In the town of my childhood, there is a sugar factory that marks the middle of everything. It is always there. If you are lost, you stop a moment, look for the tall chimney and say, “Oh yes, oh yes, now I have to go left,” or right, or straight ahead. And if you have lost the use of your eyes, your nose and ears will tell you where you are. The early morning wind carries the sickly odour of boiling
jaggery
to the east of the factory, and towards the west, you can hear the strong rustle of sugar cane in the fields. But when I become a Railway wife, I lose my bearings. One year I might be in Guwahati, the next in Calcutta. Lucknow I remember for its sweet-sweet watermelons which swelled on the banks of the Gomti River. In Guwahati, I become familiar with the roads, the trees, pineapple blades in every garden, smell of oranges ripening in the heat, the grumble of traffic outside the colony walls. On that side of the sullen Brahmaputra, which might flood or not, depending on the moods of the goddess and the monsoon, is Phookat Bazaar, where I go to get my new sari for the Diwali festival. On this side of the river is Colby School, where Behari Lal the farmer keeps his cows—only after class, you understand, and he always cleans up the hay and the droppings before school opens the next morning. Behari’s father donated all the ceiling fans for the school and so the principal cannot really refuse him. In Calcutta there is the Hooghly River, steaming, ugly, flowing filth. During the day it sucks air away from the colony, leaving a hole of heat, and in the evening it puffs warm stinking breezes back. The botanical gardens across the river are a green apparition, inviting only from a distance. Cunningham
Road frothing bedlam just outside the colony gates, the pavements alive with people, dogs, cows, vendors, fortunetellers, madmen, lawyers saving on office rentals, tailors, barbers, butchers, quacks and palmists. The ragged old woman in a palace of gunny sacks, Dalda tins, tires and plastic cans. She says she is the ex-queen of Dholpur, waiting for the government to return her riches to her.
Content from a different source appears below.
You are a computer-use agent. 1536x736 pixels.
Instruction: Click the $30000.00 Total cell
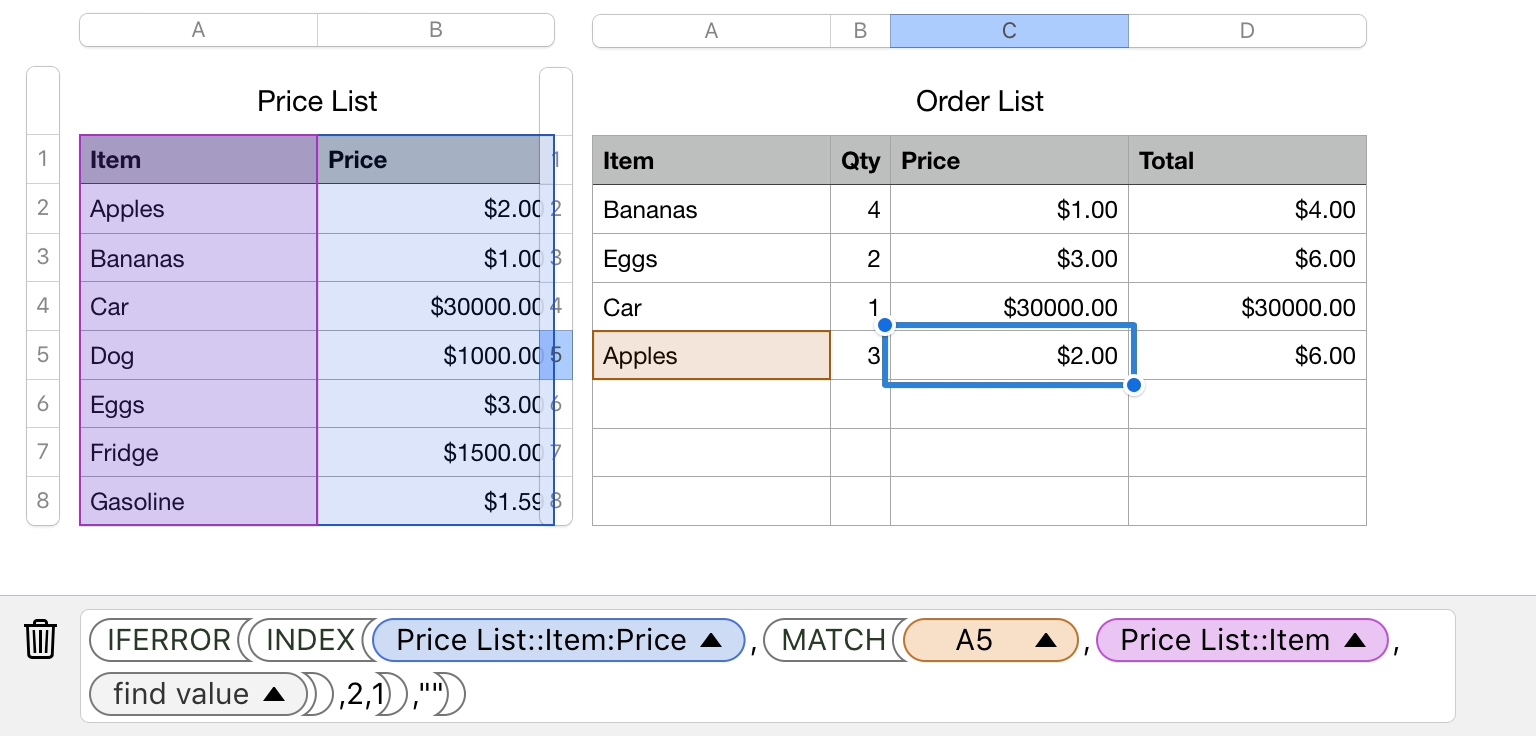[x=1246, y=307]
“Remember, remember, the twelfth of December, when the bastards stole my home,” she howls, slamming a long-handled pan on an overturned metal bin that was once full of Parlé biscuits.

Beside her, just where Cunningham Road swerves to meet Elphinston Lane, a thin young man has set up shop. On the pavement in front of him, like mountain ranges, are rows and rows of brassieres. Red, white and black, the colours of Durga, the goddess of illusion.
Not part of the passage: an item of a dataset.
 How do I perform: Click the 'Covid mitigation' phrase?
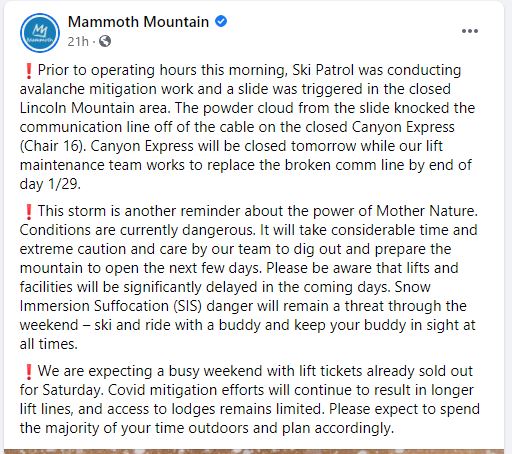click(x=162, y=390)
“For Rekha-actress figure, sister!” shouts the man, thrusting his fist to fill the cup and pulling it out again to show how the fabric maintains its shape, “34 A, B, C, 36, 38, even extra large available. Sister, sister, even when nothing is there, it will give you a Rekha-actress figure.”

The illusion-monger holds a red bra over his own chest, bare brown, a thin coating of skin stretched over his ribs. “Best quality, lowest price,” he says, mincing up and down the pavement. “Export quality, sister, suspension like the Howrah Bridge, strong everlasting.”
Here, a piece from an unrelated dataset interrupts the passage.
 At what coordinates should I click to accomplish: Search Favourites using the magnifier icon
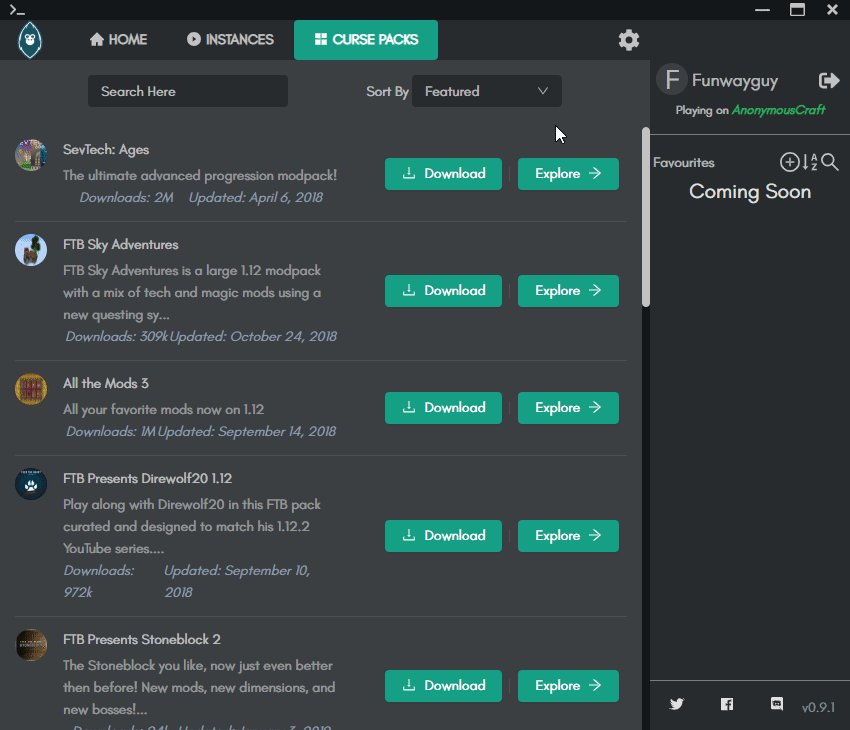point(829,163)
And in Ratnapura Junction, we live in a whitewashed bungalow with a red tiled roof and a wide
bajri
driveway. Hyenas giggle and scream in the hills behind the house, snakes slip under the garden leaves, and a curling wrought-iron stairway winds up from the verandah to the terrace where I sometimes dry my hair.

There is a shift in the rhythm of the train as it picks up speed, whipping through warm-hued landscape rising out of the dust. Arundhathi, the evening star, is already a pale gleam in the sky, and far across the slow curve of mustard fields you can see the lights of a town like gathering fireflies. Double-stringed electric wires hum and sway, punctuated by rows of sleek, coat-tailed swallows.

“So Aunty-ji, you married the man with no horoscope?” asks Latha. She snaps a peanut open and pops it into her tiny mouth. She has been diving into her baskets of food at regular intervals, fishing out
burfis, pakodis, kachoris,
mixture,
om-pudi.
She likes munching when she travels, it helps time move faster.

“Aunty-ji, so much you travelled, so lucky!” remarks Sohaila. “I never go anywhere except to my mother’s house for this.” She pats her pregnant belly. This is her fourth child. “Whattodo but, that mother-in-law of mine says have sons, many many sons, they will be your arms and legs, your eyes and ears when you grow old. I would have liked to see the world a little before my children tied me down.”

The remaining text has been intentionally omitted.